OMFIF: Banking, fintech: a potent force

24 July 2017

Fintech companies are turning to partnerships with banks so as to benefit from their expertise, capital and networks. In return banks want access to fintech companies’ agility, customer-focus and inventiveness.

These businesses have succeeded by combining innovation with better customer experiences. Alibaba’s vision is to ‘become more a part of peoples’ lives and ‘fulfil all their needs’. It has moved beyond its core activity of e-commerce to offer digital platforms and mobile apps that enable customers to invest, secure loans, make travel reservations, and consume digital entertainment and news. All these services are supplied by Alibaba’s companies or its partners, and are accessed through Alipay, its payments platform. Alipay is one of the biggest payment companies in the world with over 450m users. It processes 170m transactions daily.

The extensive networks created by Alibaba, Facebook and Google have allowed them to encroach into financial services. These platform providers, not fintech companies, are the biggest competitors to financial institutions.

All is not lost for banks, though. While disruptive technology is a challenge, that discontinuity can be turned into an opportunity. Banks have innate advantages: robust networks and infrastructure, established risk management frameworks, and generally being seen as safer and more trustworthy.
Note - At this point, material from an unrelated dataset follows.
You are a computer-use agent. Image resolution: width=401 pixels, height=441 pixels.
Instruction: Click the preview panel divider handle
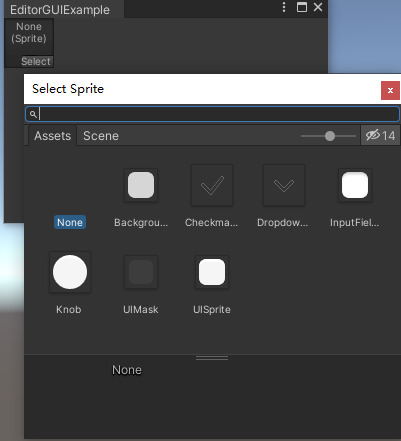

In recognition of this, fintech companies are turning to partnerships with banks so as to benefit from their expertise, capital and networks. In return banks want access to fintech companies’ agility, customer-focus and inventiveness.

DBS has over 280 branches in 18 markets, and is continuing to grow. Harnessing fintech and offering banking through digital channels is enabling it to expand into countries such as China, India and Indonesia without a substantial bricks-and-mortar presence.